Secured Capital holds $175m first closing

The Tokyo-based firm becomes one of a small handful of managers to attract equity to a blind-pool real estate vehicle in Asia during 2012.

Secured Capital, the Tokyo-based private equity real estate firm, has attracted $175 million of equity for the first closing of its latest opportunity fund.

The firm said in a notice today that it formally began fundraising for its Secured Capital Real Estate Partners V (SCREPV) fund in the fourth quarter of last year and that it expected to hold a final closing for the vehicle at $1 billion before the end of March 2013.

This represents a slight shift in timescales from the firm’s pre-launch expectation of a first closing in the last quarter of last year and a final closing at the end of this year.

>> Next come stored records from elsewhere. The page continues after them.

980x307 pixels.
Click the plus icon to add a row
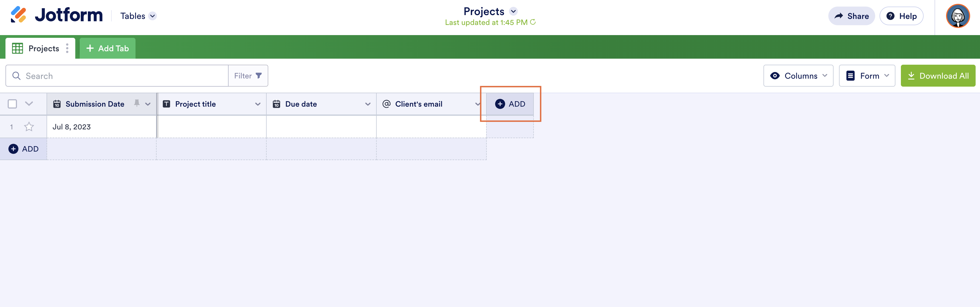(x=13, y=149)
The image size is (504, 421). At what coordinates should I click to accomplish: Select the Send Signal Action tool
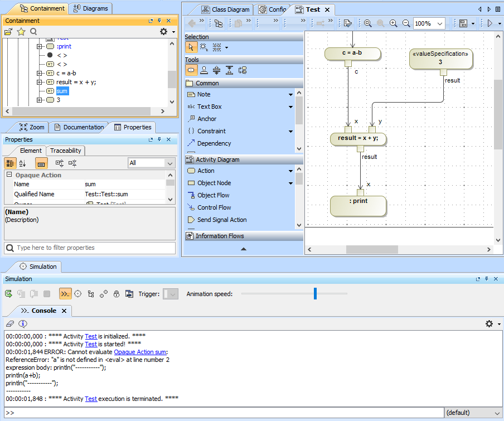[x=221, y=220]
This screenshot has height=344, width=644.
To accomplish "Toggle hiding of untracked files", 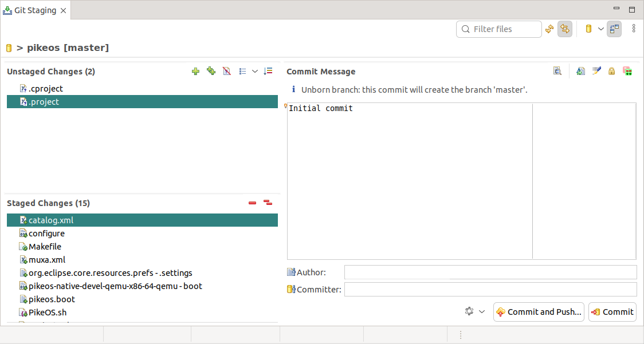I will click(226, 72).
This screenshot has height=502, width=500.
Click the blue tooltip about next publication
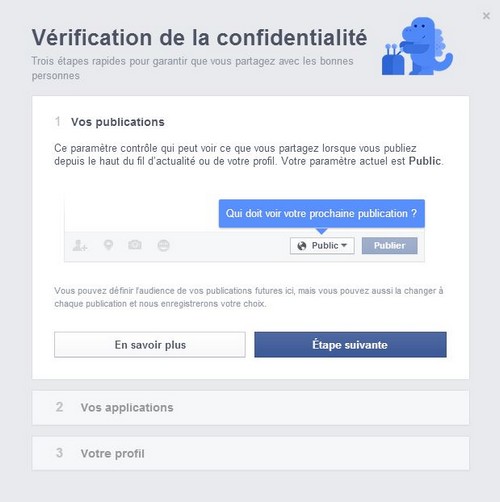click(322, 214)
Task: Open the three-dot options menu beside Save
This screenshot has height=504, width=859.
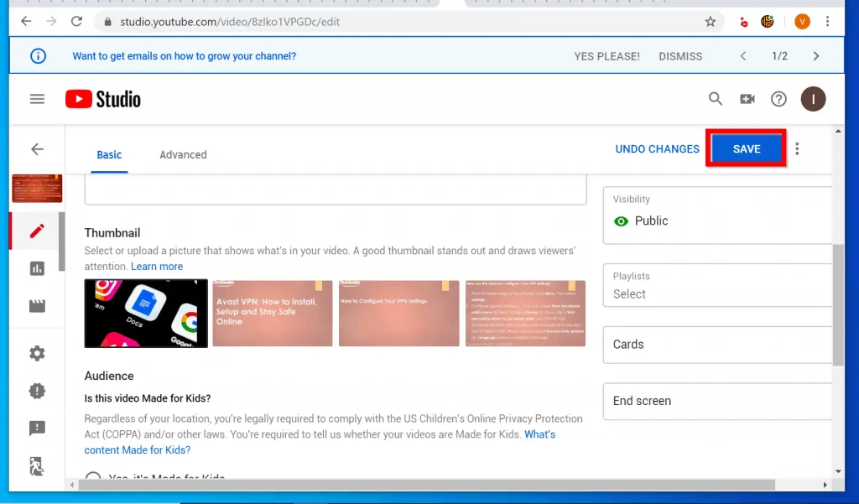Action: click(x=797, y=148)
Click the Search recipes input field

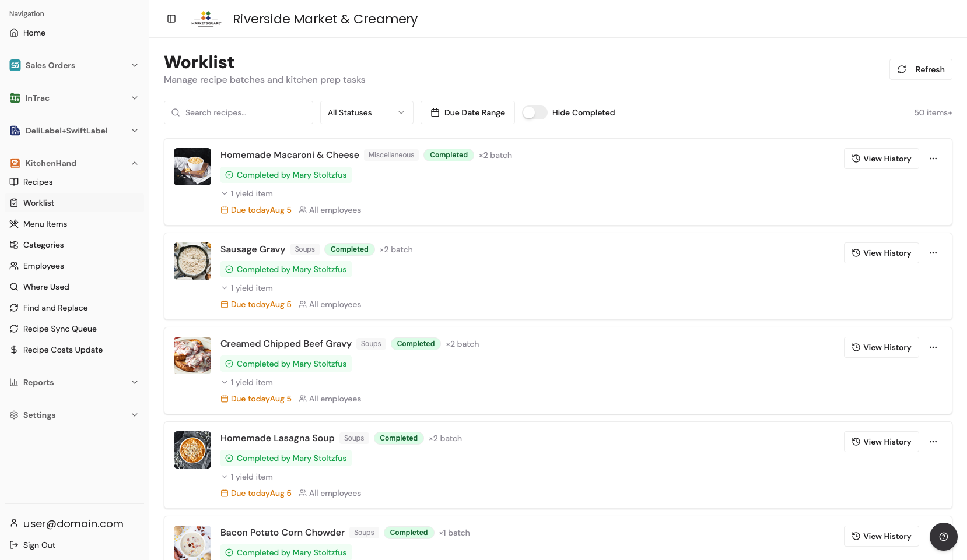click(x=239, y=112)
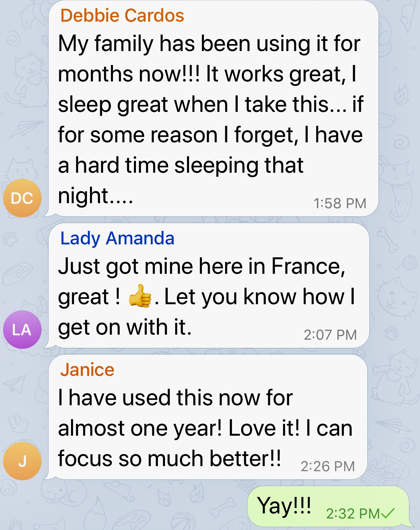This screenshot has height=530, width=420.
Task: Click the green sent checkmark on Yay message
Action: pos(388,513)
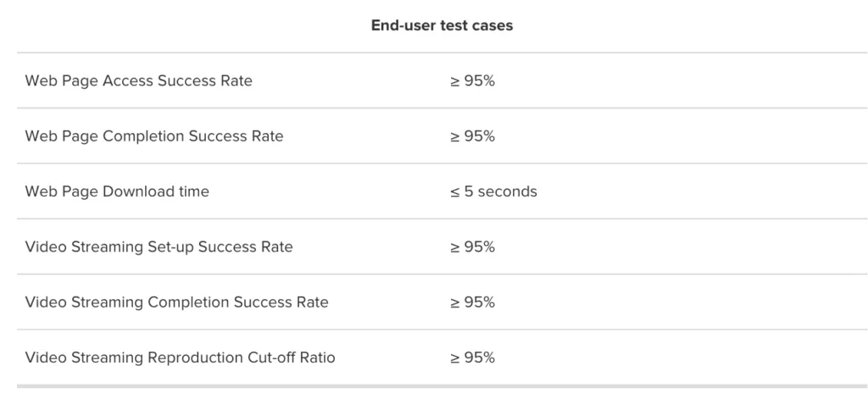The height and width of the screenshot is (399, 868).
Task: Click the word Set-up in fourth row
Action: tap(171, 247)
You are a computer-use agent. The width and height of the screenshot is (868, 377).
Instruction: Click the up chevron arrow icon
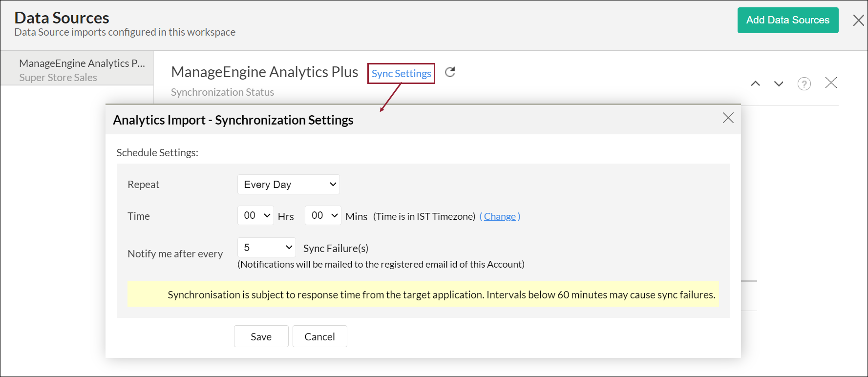click(755, 84)
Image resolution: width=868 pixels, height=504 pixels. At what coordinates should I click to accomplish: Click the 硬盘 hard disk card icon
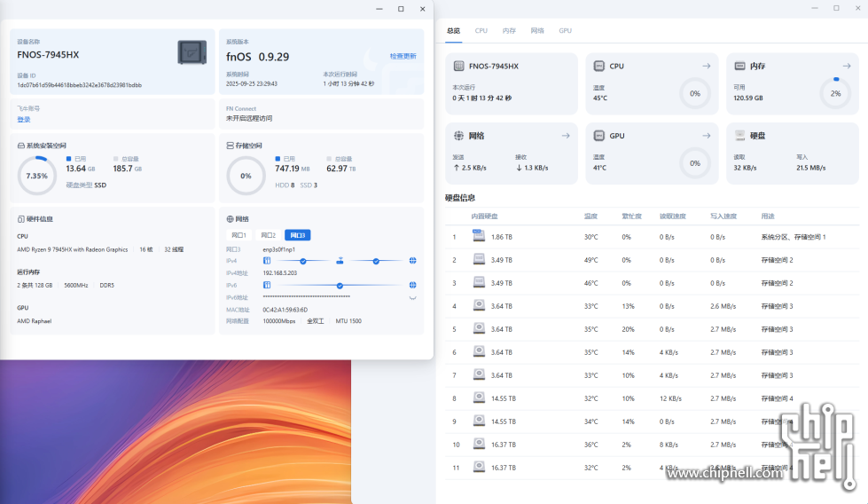[739, 136]
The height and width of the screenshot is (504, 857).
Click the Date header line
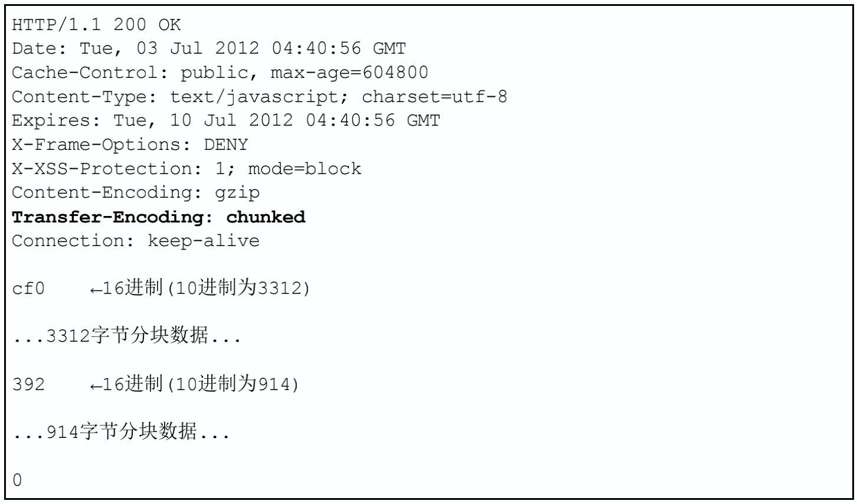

Nonetheless, Secured Capital becomes one of a small handful of private equity real estate firms to hold closings on traditional investment funds in 2012. According to PERE’s Capital Watch, just $1.12 billion was raised for value-added and opportunity funds in the year to July. In Japan, only Fortress Investment Group and GreenOak Real Estate have also attracted significant capital for their funds.

Furthermore, Secured Capital has also had capital raising success for other investment vehicles. Earlier this month, the firm brought its 18-month, core-plus, club-fund with Aviva Investors – the Tokyo Recovery Fund – to $212 million thanks to a second closing of $90 million.

At the time of SCREPV’s launch, Secured Capital said it would be mainly used to invest in distressed real estate situations and debt in Japan although it could invest up to 40 percent of the vehicle’s capital in China should the appropriate opportunities arise.

At that time, J-P Toppino, president and chief investment officer of the firm told PERE the debt portion of the firm’s strategy revolved around the scale of the country’s maturing CMBS and the need for Japan’s banks to impair their holdings from 3 percent to 1 percent which he described as a “$70 billion to $80 billion opportunity.” He said: “My view is that next year there could be pretty good plays to be done.”

SCREPV is expected to run for eight years with options for two one-year extensions. Its investments are expected to generate an internal rate of return of between 17 percent and 20 percent and a 2x equity multiple.